Au début de la quarantaine, il vit un nouvel échec, cette fois avec une collègue de Toronto. Il passe avec elle d’intenses week-ends (« Quand t’es là que pour le week-end, t’es pas devant la télé… »), mais dès l’instant où il emménage chez elle, les choses se gâtent. « Et au bout d’un an, je suis revenu vivre ici… »

C’est là qu’il reprend contact avec son coup de foudre de jeunesse, son fameux « intermède ». « Elle m’a écrit : j’aimerais tellement qu’on reprenne. Alors on a repris… »

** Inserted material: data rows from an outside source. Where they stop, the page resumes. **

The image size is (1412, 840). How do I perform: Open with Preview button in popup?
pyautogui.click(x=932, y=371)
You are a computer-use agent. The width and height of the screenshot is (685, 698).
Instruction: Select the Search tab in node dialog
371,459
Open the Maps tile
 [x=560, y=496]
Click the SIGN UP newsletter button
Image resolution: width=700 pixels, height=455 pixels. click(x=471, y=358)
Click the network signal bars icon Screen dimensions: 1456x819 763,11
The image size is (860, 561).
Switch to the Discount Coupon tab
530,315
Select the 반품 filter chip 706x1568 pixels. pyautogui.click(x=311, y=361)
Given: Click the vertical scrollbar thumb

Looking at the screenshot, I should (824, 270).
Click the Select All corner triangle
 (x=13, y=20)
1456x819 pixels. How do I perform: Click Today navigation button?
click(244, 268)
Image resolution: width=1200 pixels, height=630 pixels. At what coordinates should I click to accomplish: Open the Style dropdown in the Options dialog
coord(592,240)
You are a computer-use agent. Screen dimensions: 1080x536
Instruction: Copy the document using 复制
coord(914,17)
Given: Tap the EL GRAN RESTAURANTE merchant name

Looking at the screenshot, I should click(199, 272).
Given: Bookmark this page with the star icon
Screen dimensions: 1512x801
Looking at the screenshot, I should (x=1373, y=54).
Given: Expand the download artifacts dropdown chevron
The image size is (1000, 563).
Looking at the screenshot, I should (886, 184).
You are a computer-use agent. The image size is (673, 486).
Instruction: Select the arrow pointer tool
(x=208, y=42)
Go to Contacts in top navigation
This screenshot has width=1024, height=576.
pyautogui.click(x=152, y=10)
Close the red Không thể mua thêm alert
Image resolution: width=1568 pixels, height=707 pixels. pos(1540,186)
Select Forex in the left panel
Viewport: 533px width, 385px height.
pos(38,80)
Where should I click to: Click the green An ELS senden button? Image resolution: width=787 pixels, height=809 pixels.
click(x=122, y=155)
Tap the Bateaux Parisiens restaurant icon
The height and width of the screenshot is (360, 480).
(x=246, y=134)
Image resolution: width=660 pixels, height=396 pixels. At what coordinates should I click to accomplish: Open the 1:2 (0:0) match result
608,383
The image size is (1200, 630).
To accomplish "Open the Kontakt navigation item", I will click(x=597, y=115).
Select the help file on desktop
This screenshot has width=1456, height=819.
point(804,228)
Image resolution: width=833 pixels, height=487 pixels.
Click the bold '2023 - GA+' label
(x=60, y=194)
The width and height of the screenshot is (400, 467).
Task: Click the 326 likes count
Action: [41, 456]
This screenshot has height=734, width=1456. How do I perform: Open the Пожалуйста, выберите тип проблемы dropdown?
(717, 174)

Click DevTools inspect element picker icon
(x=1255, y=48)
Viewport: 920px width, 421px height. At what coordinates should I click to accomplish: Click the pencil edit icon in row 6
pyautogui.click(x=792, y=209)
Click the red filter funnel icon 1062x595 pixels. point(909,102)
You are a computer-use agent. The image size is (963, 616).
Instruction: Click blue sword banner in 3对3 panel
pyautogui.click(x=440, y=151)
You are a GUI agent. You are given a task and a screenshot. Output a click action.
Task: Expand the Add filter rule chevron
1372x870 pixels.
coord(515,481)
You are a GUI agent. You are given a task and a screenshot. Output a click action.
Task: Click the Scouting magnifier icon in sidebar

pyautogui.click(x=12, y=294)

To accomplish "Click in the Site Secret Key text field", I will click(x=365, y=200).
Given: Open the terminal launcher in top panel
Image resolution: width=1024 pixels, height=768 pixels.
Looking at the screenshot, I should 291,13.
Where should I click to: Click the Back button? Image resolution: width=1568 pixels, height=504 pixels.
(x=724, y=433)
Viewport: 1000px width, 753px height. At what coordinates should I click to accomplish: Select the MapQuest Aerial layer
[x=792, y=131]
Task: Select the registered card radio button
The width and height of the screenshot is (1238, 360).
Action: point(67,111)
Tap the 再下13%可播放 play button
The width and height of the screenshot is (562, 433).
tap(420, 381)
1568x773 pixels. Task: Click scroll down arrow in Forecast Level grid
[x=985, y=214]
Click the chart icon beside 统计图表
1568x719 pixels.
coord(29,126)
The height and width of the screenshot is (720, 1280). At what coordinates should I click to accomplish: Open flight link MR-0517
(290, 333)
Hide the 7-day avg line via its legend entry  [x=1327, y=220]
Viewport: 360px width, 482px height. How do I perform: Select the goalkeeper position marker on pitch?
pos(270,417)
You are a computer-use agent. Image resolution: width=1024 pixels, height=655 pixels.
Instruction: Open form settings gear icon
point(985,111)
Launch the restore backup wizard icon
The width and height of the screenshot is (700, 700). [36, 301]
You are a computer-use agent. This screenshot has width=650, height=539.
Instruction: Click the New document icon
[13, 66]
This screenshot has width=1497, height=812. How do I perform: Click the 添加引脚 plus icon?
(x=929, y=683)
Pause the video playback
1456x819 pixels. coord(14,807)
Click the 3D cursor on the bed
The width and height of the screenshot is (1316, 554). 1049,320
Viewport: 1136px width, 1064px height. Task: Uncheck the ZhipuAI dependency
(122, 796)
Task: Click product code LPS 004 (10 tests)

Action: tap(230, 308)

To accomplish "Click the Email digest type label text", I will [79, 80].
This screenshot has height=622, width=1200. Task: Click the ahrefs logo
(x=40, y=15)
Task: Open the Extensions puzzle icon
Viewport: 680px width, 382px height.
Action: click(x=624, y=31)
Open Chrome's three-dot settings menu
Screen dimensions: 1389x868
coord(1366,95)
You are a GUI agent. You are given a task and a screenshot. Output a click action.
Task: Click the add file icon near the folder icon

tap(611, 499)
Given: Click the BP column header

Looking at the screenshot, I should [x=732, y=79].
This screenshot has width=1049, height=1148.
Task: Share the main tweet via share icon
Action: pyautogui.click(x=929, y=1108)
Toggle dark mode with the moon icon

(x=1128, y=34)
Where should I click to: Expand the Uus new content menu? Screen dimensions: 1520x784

Et puis ? Même 13 ans plus tard, on comprend que la chimie est toujours au rendez-vous. « Comme si c’était hier, dit-il. La passion, la proximité, la chaleur, la tendresse. »

Mais encore ? Dix-huit mois plus tard : « Le sexe, il y en a eu moins, et les critiques ont été plus acerbes, dit-il. Et à un moment donné, ça a pris fin. » Sa lecture de cette énième rupture ? Vous l’aurez deviné : « le tremplin »…

C’était il y a quatre ans. Depuis, Daniel a mis une croix sur le projet. Sur les femmes. Et les relations, en général. « Les échecs amoureux, c’est taxant pour quelqu’un qui s’implique, dit-il, en prenant une grande gorgée de latte. Je n’ai pas l’intention d’en vivre d’autres. Je ne veux pas servir de plancher ou de tremplin. Je veux plus, c’est trop déchirant. Juste trop. »

Il a sa petite idée sur les relations d’aujourd’hui : « Les gens se protègent et lâchent au premier signe de quelque chose… », déplore-t-il. À travers toutes ces années, il a fréquenté différents groupes de rencontres (sportives, marches, et dîners de célibataires), et chaque fois, il a trouvé les gens sur leurs gardes. « Les gens sont rendus avec tellement de mécanismes de garde, trop de verrous. Au point que moi-même, je m’en suis installé… »

Cela dit, il ne vit pas son célibat dans la déchirure. « Jamais. Je n’ai jamais compté sur quelqu’un pour mon bonheur », dit-il.

Le plus dur ? Le regard des autres, répond-il sans la moindre hésitation. « Je suis le gars de 50 ans, tout seul, propre, avec sa maison, qui fait son affaire, avec une vie rangée. Mes voisins ont même arrêté de me parler… »

S’il a voulu nous rencontrer, c’est pour mettre des mots sur cette souffrance, une souffrance dont on parle peu. « Je pense que la douleur d’un homme, on en parle moins. La douleur et la sensibilité des hommes ne sont pas encore explorées… », conclut-il simplement, avant de partir en coup de vent.